If you’re taking a walk through the woods, instead of admiring the majesty of the tree canopy, take a look at the meek, ground-dwellers below. Among them, you may come across the common dog violet (Viola riviniana). Flowering from April to June (so if you’re reading this blog post soon after I’ve posted, be quick!) this wonderful little plant is of great ecological importance.
Dog might seem an odd choice of name for this species. Is it because of the colour? No. How about the shape? Not that either. ‘Dog’ is an English prefix, suggesting inferiority. Dog violets are inferior to their scented cousins, sweet violets, so named because of their sweet scent. Dog violets also have some pretty cute local names, such as ‘salchuach’, an Irish word meaning ‘cuckoo’s foot’.
Although this plant is small in size, it is great in importance to fritillary butterlies and Lincolnshire. Common dog violet is one of the vital species for some of Britain’s at risk and declining fritillary butterflies: pearl-bordered, small pearl-bordered, dark green, silver-washed and high brown. They are the most widely used foodplant for many of these species, and some also lay their eggs on the dog violets’ leaves.
One obvious sign that a flower is designed to feed insects, such as butterflies, is the long spur at the back of the flower. This empty extension contains nectaries which, as the name suggests, produces nectar. The shape of the spur allows only insects with proboscises (a long sucking mouth) to drink from them. A clever little design to ensure the sweet reward of nectar is reserved only for those that will pollinate the flower. This is something called “convergent evolution”, a topic I’d love to write a blog about in the future.

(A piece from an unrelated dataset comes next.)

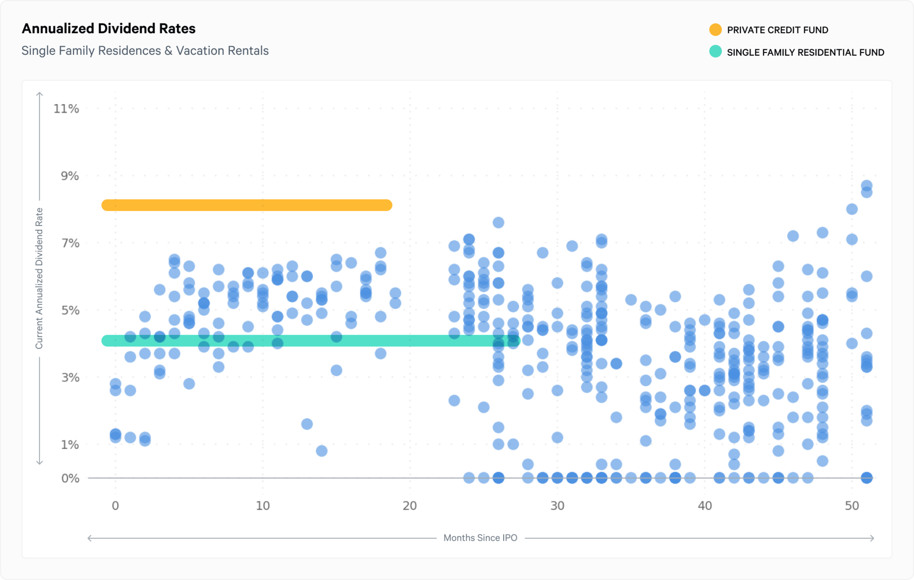Image resolution: width=914 pixels, height=580 pixels.
Task: Click the data point above 7% at month 26
Action: pos(498,223)
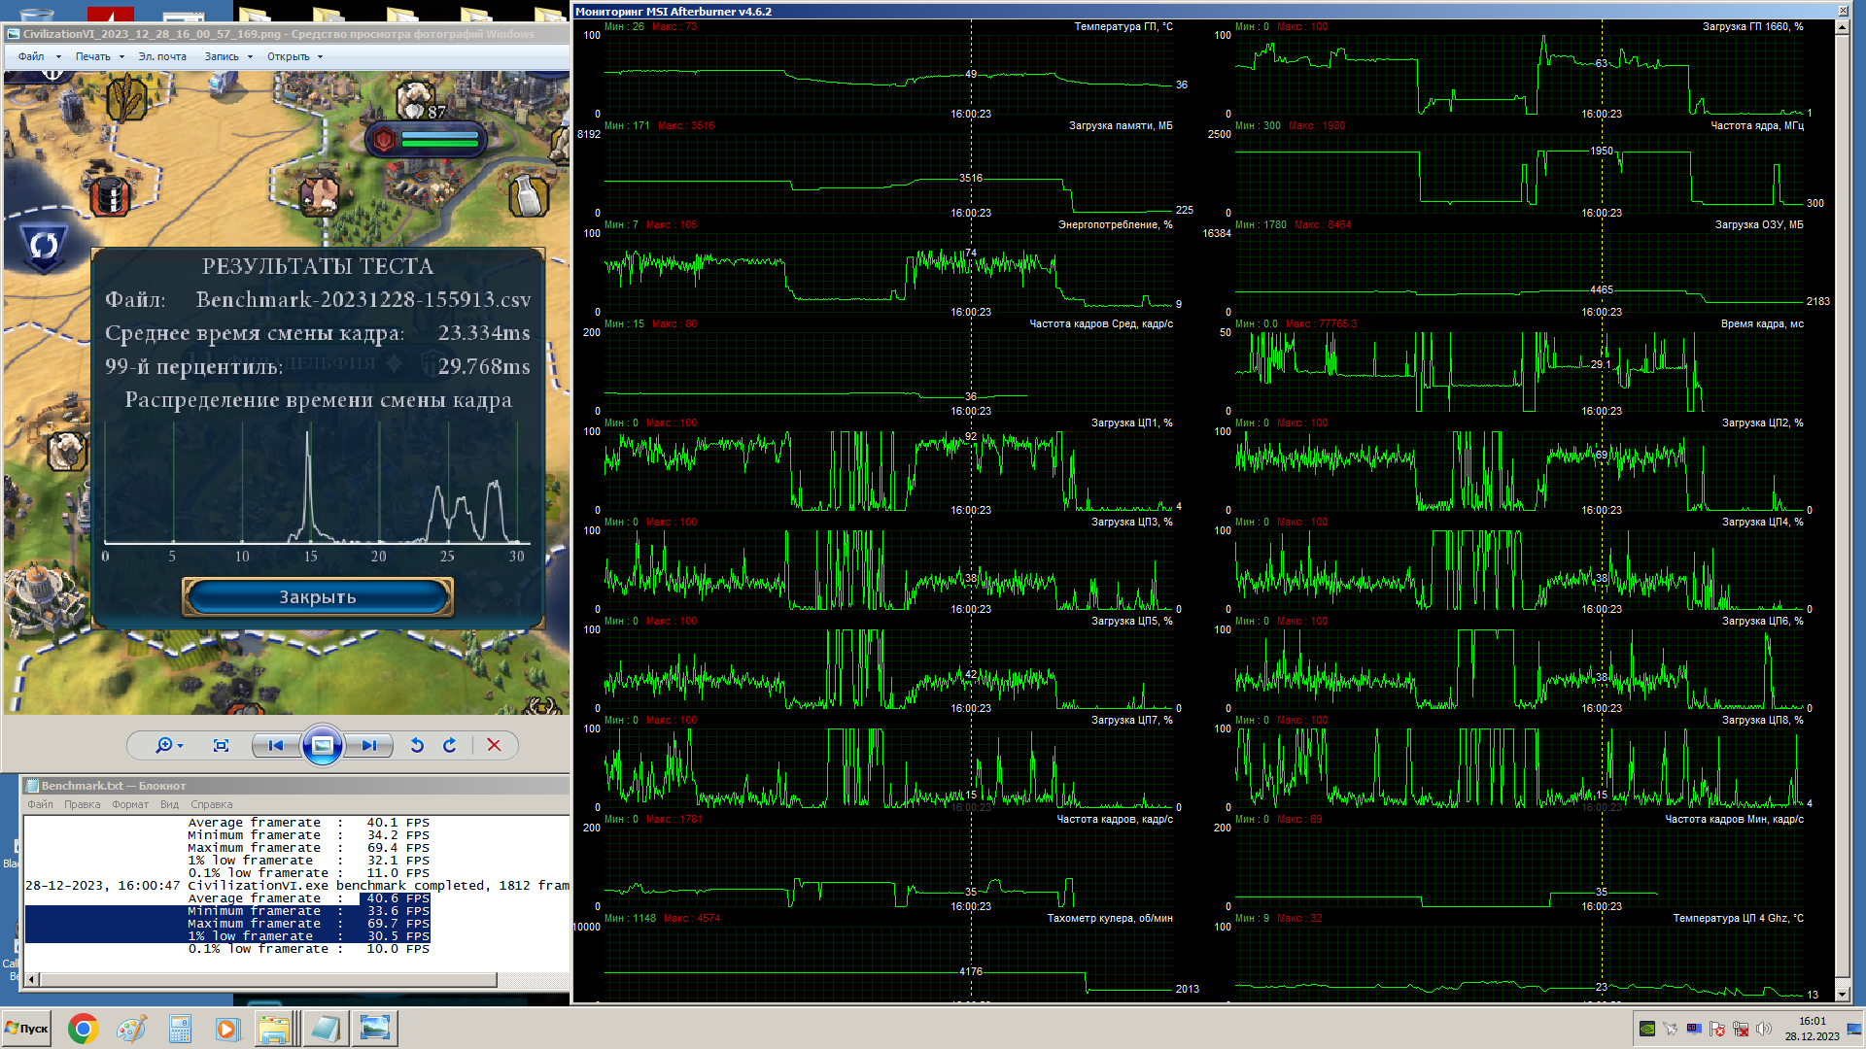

So, what about Lincolnshire? Well, in 2002, Plantlife, a conservation charity, ran a campaign to assign flowers to each of the counties of the United Kingdom and the Isle of Man. The common dog violet was named the County Flower of Lincolnshire.
Blink and you might miss it, but to many, threatened butterfly species, this beautiful, unassuming little plant is crucial. Further proof that sometimes great things come in the smallest packages.